ПОКАЗАННЫЙ ОТРЫВОК:

┏━━

На работе нас обеспечивали медстраховкой, но она была плохонькой, многие врачебные услуги и лекарства не оплачивала, как не оплачивала и услуги дантиста.
...Когда-то, еще в России, я читал книгу Владимира Лобаса «Желтые короли Нью-Йорка». Роман о нью-йоркских таксистах. Увлекательнейшая книга, в США в девяностые годы попала в список бестселлеров. И в Америке, и в России ею зачитываются по сей день.
Герой книги – иммигрант из России, работал в Нью-Йорке журналистом на радио «Свобода» и горя не знал. Неожиданно у него заболел зуб, а медстраховки не было. Пошел к дантисту и... для того, чтобы раздобыть деньги на зубные коронки, стал подрабатывать водителем «желтого» такси. И до того увлекся новой работой, что бросил радио «Свободу», от зари до зари крутил баранку. Стал миллионером, боссом целой корпорации такси! Правдивая книга, судя по всему, автобиографическая.

┗━━

ДАННЫЕ СТРОКИ:

┏━━

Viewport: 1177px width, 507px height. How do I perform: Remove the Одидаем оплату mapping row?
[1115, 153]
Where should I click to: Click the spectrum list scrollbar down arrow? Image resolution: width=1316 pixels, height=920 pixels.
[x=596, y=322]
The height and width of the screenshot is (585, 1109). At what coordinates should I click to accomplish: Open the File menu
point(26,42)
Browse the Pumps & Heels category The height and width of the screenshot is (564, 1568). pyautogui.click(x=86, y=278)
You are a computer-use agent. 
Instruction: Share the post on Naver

┗━━

ЧТО СДЕЛАТЬ:
[a] Ответьте по показанному отрывку:
(i) Что не оплачивала медстраховка, которую давали на работе?
(ii) Как называется книга Владимира Лобаса?
(iii) Кем работал герой книги до того, как сел за руль такси?
[b] Продолжите отрывок о книге про нью-йоркских таксистах, начиная сразу после его последнего предложения.

ВАШИ ОТВЕТЫ:
[a]
(i) Многие врачебные услуги и лекарства, а также услуги дантиста.
(ii) «Желтые короли Нью-Йорка».
(iii) Журналистом на радио «Свобода» в Нью-Йорке.

[b]
Единственное, что мне в том романе не понравилось, это повод, из-за которого герой так круто поменял свою жизнь: уйти из мира журналистики, с престижного радио «Свобода» , в мир грубых шоферюг и диспетчеров! И все это из-за какой-то зубной боли? Слишком банально. И неправдоподобно.
И вот теперь, спустя пятнадцать лет после прочтения этой книги в России, я сидел в своей крохотной квартире в Нью-Йорке, быть может, на той же улице, где когда-то жил тот «желтый король». Сидел с распухшей левой щекой, глотал аспирин и хмуро подсчитывал, на чем смогу сэкономить и сколько времени мне понадобится, чтобы собрать нужную сумму на коронку и операцию...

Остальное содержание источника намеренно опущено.